Media releaseFrom: Springer Nature
Paper 1: Single-dose vaccine protects against SARS-CoV-2 in nonhuman primates
A single dose of a vaccine made from an adenovirus protects rhesus macaques against SARS-CoV-2, reports a paper in Nature. The optimal version of the vaccine is currently being evaluated in clinical trials.
A safe and effective vaccine for SARS-CoV-2 has become a global priority. Vector-based vaccines use viruses to express fragments of the target pathogen to stimulate an immune response. Adenoviruses, a group of viruses that are linked to illnesses such as the mild cold, are effective at invading human cells. Vaccines based on adenovirus serotype 26 (Ad26) have been shown to induce immune responses to various pathogens in both nonhuman primates and humans.
Dan Barouch and colleagues developed a series of Ad26 vectors encoding different variants of the SARS-CoV-2 spike protein and present results from tests in 52 adult rhesus macaques. The authors show that these vaccines elicit an immune response. In addition, the vaccines offer partial or full protection against SARS-CoV-2 infection in the respiratory tract, an effect thought to be required to prevent transmission and disease in humans. The best-performing vaccine, Ad26-S.PP (given the vaccine name Ad26.COV2.S), has now entered clinical trials.
The authors note that robust responses were achieved after a single dose. A single-shot SARS-CoV-2 vaccine would have practical advantages over a multiple-dose vaccine. However, the authors expect that a two-dose regimen with the Ad26-S.PP vaccine would produce a stronger immune response.

BRIEF 1.
Rewrite the media release text beginning at the words "Media releaseFrom: Springer" and stopping after "in clinical trials.", replacing "rhesus macaques" with "monkeys".
BRIEF 2.
According to the media release, how many rhesus macaques were used to test the Ad26 vectors?
Rely only on the media release for your responses.

GIVEN MATERIAL.
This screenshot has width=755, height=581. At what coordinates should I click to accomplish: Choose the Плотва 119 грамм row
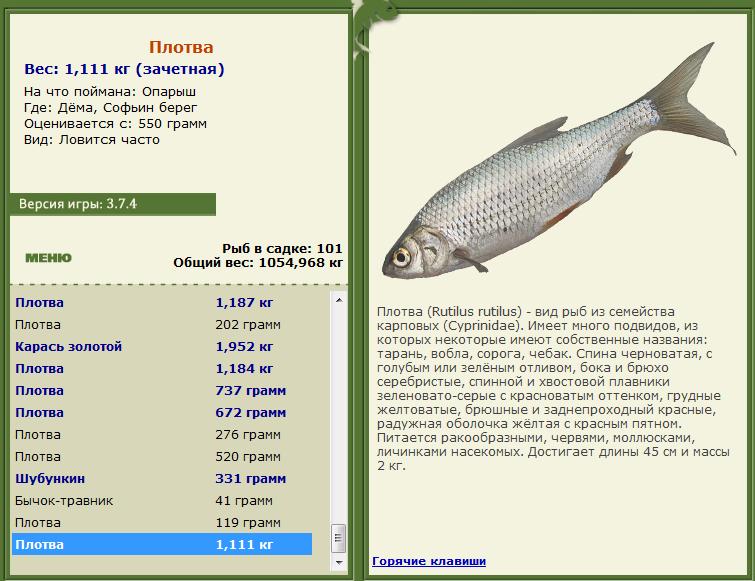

ANSWER SECTION 1.
Media releaseFrom: Springer Nature
Paper 1: Single-dose vaccine protects against SARS-CoV-2 in nonhuman primates
A single dose of a vaccine made from an adenovirus protects monkeys against SARS-CoV-2, reports a paper in Nature. The optimal version of the vaccine is currently being evaluated in clinical trials.

ANSWER SECTION 2.
52 adult rhesus macaques.